Element and text location data:

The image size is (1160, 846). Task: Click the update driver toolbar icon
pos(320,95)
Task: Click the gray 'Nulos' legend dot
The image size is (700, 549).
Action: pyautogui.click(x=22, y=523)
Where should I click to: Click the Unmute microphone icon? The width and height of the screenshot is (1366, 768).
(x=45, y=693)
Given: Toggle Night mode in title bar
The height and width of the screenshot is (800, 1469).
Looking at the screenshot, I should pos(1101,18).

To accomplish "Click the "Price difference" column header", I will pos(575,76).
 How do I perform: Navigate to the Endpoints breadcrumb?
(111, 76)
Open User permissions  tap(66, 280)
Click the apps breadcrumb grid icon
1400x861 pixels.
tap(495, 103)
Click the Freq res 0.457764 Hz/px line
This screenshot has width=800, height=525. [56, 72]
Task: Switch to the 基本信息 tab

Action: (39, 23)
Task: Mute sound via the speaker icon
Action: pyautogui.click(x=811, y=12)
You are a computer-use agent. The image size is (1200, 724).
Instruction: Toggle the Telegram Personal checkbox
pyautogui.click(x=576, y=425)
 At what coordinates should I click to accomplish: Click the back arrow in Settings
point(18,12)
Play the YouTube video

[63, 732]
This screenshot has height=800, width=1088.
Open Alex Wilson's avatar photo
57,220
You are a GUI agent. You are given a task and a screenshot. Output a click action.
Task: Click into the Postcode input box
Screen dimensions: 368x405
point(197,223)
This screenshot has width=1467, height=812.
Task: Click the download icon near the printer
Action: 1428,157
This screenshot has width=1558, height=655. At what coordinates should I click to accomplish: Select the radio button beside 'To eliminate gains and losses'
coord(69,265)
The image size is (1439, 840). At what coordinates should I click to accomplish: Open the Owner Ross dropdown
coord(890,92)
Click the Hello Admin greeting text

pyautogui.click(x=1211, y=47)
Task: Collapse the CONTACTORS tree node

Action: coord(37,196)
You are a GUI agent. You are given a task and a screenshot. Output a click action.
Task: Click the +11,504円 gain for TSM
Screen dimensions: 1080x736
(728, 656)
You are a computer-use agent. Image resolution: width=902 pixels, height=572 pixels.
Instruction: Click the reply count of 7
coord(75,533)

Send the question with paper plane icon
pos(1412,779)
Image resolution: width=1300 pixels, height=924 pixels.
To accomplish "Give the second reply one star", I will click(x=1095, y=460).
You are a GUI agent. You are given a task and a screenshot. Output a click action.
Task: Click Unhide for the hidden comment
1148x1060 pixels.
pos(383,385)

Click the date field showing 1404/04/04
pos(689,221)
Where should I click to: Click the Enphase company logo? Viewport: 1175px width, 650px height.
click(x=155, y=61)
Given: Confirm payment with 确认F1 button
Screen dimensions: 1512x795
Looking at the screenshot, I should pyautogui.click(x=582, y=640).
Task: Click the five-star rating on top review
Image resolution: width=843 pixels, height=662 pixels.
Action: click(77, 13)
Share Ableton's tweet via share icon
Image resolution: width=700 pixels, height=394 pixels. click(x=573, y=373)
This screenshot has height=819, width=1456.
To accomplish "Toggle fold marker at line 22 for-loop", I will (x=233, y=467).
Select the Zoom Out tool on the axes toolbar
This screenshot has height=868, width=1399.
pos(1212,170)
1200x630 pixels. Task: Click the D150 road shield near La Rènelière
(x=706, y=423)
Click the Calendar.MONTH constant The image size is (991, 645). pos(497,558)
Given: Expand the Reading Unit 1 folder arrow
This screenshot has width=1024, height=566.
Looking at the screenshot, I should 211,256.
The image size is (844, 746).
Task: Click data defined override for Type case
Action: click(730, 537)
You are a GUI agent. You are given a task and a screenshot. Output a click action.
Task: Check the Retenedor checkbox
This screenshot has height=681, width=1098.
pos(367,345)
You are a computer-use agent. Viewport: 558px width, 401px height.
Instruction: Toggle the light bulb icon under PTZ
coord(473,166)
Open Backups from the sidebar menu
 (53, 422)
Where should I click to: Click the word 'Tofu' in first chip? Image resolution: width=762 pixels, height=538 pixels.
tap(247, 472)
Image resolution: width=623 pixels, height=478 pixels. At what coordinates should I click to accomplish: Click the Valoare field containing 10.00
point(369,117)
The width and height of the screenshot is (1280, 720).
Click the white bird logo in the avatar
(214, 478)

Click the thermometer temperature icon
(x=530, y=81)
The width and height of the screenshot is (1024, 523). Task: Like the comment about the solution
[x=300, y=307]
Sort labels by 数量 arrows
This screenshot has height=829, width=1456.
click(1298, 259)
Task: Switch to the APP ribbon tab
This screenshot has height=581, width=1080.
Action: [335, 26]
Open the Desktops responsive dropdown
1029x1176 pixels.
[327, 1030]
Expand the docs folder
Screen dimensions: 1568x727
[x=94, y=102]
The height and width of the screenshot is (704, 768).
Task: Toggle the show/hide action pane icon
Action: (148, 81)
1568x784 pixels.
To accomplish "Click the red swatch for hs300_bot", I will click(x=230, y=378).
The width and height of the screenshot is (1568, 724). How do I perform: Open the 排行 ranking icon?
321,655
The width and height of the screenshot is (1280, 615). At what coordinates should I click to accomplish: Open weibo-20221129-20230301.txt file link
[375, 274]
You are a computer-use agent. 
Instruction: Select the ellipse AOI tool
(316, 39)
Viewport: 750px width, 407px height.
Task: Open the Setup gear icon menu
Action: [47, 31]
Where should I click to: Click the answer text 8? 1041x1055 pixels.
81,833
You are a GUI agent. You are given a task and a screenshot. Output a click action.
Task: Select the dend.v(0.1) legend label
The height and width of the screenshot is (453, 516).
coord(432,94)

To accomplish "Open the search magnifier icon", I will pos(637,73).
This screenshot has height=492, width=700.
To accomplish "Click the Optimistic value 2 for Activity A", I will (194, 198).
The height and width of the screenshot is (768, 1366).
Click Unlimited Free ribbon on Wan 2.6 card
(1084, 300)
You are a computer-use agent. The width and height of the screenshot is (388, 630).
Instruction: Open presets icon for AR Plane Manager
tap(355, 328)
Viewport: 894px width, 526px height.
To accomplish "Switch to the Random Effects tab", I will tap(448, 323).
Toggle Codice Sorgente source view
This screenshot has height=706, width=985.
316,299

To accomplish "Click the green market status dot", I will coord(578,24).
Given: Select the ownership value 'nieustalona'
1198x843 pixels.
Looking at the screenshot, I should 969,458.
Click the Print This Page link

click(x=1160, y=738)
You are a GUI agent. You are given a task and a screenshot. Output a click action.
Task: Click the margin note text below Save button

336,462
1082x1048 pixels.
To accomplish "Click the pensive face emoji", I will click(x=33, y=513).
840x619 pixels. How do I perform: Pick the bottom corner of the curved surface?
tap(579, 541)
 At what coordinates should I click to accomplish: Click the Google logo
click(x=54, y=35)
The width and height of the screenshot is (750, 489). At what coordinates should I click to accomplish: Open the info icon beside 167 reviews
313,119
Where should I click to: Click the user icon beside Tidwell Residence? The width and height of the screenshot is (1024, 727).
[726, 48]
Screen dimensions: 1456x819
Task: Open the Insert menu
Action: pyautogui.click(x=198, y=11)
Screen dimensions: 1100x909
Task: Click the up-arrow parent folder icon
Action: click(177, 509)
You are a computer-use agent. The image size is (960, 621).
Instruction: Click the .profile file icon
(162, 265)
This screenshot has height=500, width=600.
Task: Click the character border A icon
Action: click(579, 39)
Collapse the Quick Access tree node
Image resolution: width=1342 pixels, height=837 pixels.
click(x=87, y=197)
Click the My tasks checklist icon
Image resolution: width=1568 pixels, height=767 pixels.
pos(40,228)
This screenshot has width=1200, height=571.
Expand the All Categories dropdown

▸ **Task brief**:
Please return the records exactly as they stand, starting with the line that contains "At what coordinates should I click to accomplish: Click the back" and going on through the line that contains "Action: click(77, 13)", both included.

▸ **Exercise answer**:
 At what coordinates should I click to accomplish: Click the back arrow in Settings
point(18,12)
Play the YouTube video

[63, 732]
This screenshot has height=800, width=1088.
Open Alex Wilson's avatar photo
57,220
You are a GUI agent. You are given a task and a screenshot. Output a click action.
Task: Click into the Postcode input box
Screen dimensions: 368x405
point(197,223)
This screenshot has width=1467, height=812.
Task: Click the download icon near the printer
Action: 1428,157
This screenshot has width=1558, height=655. At what coordinates should I click to accomplish: Select the radio button beside 'To eliminate gains and losses'
coord(69,265)
The image size is (1439, 840). At what coordinates should I click to accomplish: Open the Owner Ross dropdown
coord(890,92)
Click the Hello Admin greeting text

pyautogui.click(x=1211, y=47)
Task: Collapse the CONTACTORS tree node

Action: coord(37,196)
You are a GUI agent. You are given a task and a screenshot. Output a click action.
Task: Click the +11,504円 gain for TSM
Screen dimensions: 1080x736
(728, 656)
You are a computer-use agent. Image resolution: width=902 pixels, height=572 pixels.
Instruction: Click the reply count of 7
coord(75,533)

Send the question with paper plane icon
pos(1412,779)
Image resolution: width=1300 pixels, height=924 pixels.
To accomplish "Give the second reply one star", I will click(x=1095, y=460).
You are a GUI agent. You are given a task and a screenshot. Output a click action.
Task: Click Unhide for the hidden comment
1148x1060 pixels.
pos(383,385)

Click the date field showing 1404/04/04
pos(689,221)
Where should I click to: Click the Enphase company logo? Viewport: 1175px width, 650px height.
click(x=155, y=61)
Given: Confirm payment with 确认F1 button
Screen dimensions: 1512x795
Looking at the screenshot, I should pyautogui.click(x=582, y=640).
Task: Click the five-star rating on top review
Image resolution: width=843 pixels, height=662 pixels.
Action: click(77, 13)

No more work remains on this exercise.